El salón de belleza de San Diego contaba con muchos más recursos de los que yo estaba acostumbrado a tener en México. Había maquinillas para el pelo, champús aromáticos y unos delicados secadores especiales de pelo, diseñados especialmente para perras. ¡Alucinante! Al haber aprendido con el veterinario de Mazatlán, nunca había usado una maquinilla, pero era todo un experto con las tijeras. Las dueñas del salón de belleza de San Diego se estremecieron al ver lo rápido y preciso que era con un par de tijeras. Por eso me dieron todas las cocker spaniels, caniches, terriers y las perras que más costaba arreglar: resulta que eran las perras por cuya limpieza la gente pagaba más dinero. La tienda cobraba 120 dólares por un caniche de tamaño medio: ¡eso significaba 60 dólares para mí! Era maná caído del cielo. Sólo me gastaba unos pocos dólares al día: desayunaba y cenaba un par de perritos calientes de 99 centavos del colmado, ésa era toda mi subsistencia. Todo lo demás lo guardaba. Para fin de año planeaba tener suficiente dinero para mudarme a Hollywood: un paso más cerca de mi sueño.

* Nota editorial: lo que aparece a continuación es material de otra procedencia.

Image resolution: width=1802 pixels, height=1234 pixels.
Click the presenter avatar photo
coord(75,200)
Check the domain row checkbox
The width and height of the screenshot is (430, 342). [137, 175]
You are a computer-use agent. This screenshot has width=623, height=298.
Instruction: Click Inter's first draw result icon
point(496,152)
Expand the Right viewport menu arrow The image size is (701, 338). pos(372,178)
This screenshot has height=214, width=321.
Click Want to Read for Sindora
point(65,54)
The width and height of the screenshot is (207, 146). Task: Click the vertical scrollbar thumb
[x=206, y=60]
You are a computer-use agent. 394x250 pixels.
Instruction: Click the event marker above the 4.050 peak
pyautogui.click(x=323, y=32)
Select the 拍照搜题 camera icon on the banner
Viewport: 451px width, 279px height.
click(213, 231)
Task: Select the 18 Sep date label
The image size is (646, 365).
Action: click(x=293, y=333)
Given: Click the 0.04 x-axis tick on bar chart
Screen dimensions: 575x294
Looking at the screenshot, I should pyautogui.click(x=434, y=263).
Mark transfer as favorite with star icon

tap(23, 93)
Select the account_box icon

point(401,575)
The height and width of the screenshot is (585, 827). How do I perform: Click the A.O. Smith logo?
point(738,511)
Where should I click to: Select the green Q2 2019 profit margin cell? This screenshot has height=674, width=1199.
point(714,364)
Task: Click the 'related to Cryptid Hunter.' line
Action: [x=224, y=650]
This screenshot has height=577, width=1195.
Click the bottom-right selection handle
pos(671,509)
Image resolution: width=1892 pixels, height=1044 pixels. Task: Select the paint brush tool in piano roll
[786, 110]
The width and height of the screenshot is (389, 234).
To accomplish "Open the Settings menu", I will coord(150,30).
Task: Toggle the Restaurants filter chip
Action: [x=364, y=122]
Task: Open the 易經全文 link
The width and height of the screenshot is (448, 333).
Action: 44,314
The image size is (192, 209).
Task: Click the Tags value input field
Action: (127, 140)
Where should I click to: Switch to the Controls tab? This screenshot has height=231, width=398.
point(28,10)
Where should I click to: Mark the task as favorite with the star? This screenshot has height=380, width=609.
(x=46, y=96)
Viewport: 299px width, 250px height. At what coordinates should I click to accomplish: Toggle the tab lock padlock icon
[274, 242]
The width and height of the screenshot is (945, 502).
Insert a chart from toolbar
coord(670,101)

El hecho de encontrarme con perras con correas y collares lujosos y caros peinados me dejó pasmado cuando llegué a Norteamérica, pero en cierto modo ya me había preparado para algo así la «propaganda hollywoodiense» con la que había crecido viendo películas y la tele. Era como ir al circo por primera vez después de toda una vida habiendo oído hablar de él. Sin embargo, había algo en mi nueva situación que me dejó totalmente anonadado. Eran los peculiares problemas de comportamiento que mostraban la mayoría de esas perras. Aunque había crecido rodeado de canes, una perra con lo que ahora llamo «cuestiones» era algo totalmente desconocido para mí. Durante mi etapa en el salón de belleza vi las perras más hermosas que hubiera imaginado jamás: asombrosos ejemplos de sus razas, con ojos claros, relucientes pelajes y cuerpos saludables y bien alimentados. A pesar de eso, podía ver sólo con mirarlas que sus cerebros no estaban sanos. Al crecer entre animales se puede notar automáticamente si sus niveles de energía son normales. Esa mentalidad saludable y equilibrada es reconocible en cualquier criatura: es lo mismo con un caballo, una gallina, un camello o incluso un niño. A pesar de todo, podía ver inmediatamente que aquellas perras norteamericanas mostraban lo que me parecía una energía muy extraña, muy
antinatural
. Ni siquiera en la veterinaria de Mazatlán me había encontrado jamás con perras tan neuróticas, tan irritables, tan asustadizas y tensas. ¡Y las quejas de los dueños! No me hacía falta saber mucho inglés para comprender que esas perras eran agresivas, obsesivas y estaban volviendo locos a sus dueños. Por cómo actuaban algunos de aquellos dueños, parecía que sus perras estuvieran gobernando de verdad sus vidas. ¿Qué estaba pasando aquí?
En la granja de mi abuelo en México era imposible que una perra se portara mal y se saliera con la suya, o que tratara de demostrar su dominio sobre una persona. Y no era por los malos tratos ni por el castigo físico. Era porque los humanos sabían que eran humanos, y las perras sabían que eran perras. Estaba muy claro quién estaba al mando y quién no. Esa sencilla ecuación ha impulsado la relación entre perras y humanos durante los miles —posiblemente decenas de miles— de años transcurridos desde que la primera antepasada de la perra se acercó al campamento de nuestros antepasados humanos y comprendió que allí podía conseguir comida más rápidamente que si tenía que pasarse el día cazando. Las fronteras entre los humanos y las perras eran sencillas y obvias. Las perras que conocí en México estaban equilibradas de forma natural. No tenían rasgos problemáticos de personalidad, como una agresividad declarada o fijaciones. A menudo eran escuálidas y sarnosas, y a veces resultaba desagradable mirarlas, pero parecían vivir con la armonía que Dios y la Madre Naturaleza habían pensado para ellas. Se relacionaban de forma natural entre ellas y con los humanos. ¿Qué pasaba entonces con esas preciosas perras norteamericanas de póster?